#### EXERCISE DESCRIPTION:
Return the lines running from the line with "Click the 15.15% cumulative return figure" up to and including the line with "point(727,277)", copied character for character.

#### SUPPLIED DATA:
◇ ◇ ◇ ◇ ◇

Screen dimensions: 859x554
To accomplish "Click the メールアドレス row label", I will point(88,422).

◇ ◇ ◇ ◇ ◇

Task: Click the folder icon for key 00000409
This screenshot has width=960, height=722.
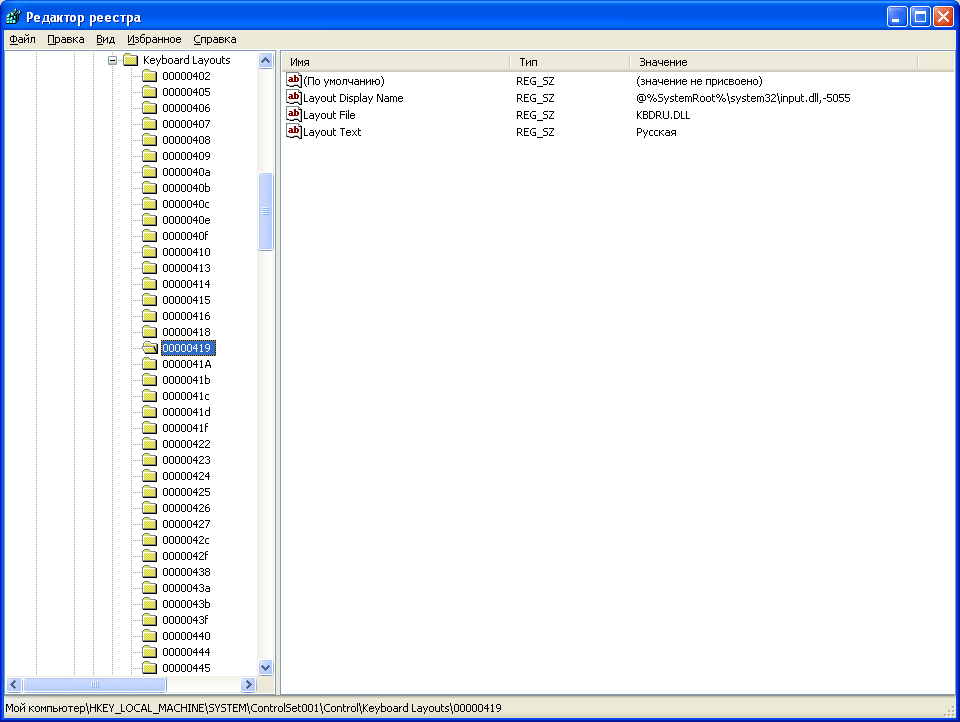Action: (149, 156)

◇ ◇ ◇ ◇ ◇

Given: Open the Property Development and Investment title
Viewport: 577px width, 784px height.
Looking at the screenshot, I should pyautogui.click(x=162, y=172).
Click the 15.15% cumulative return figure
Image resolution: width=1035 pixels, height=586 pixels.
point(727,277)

◇ ◇ ◇ ◇ ◇

#### WRITTEN SOLUTION:
Click the 15.15% cumulative return figure
Image resolution: width=1035 pixels, height=586 pixels.
point(727,277)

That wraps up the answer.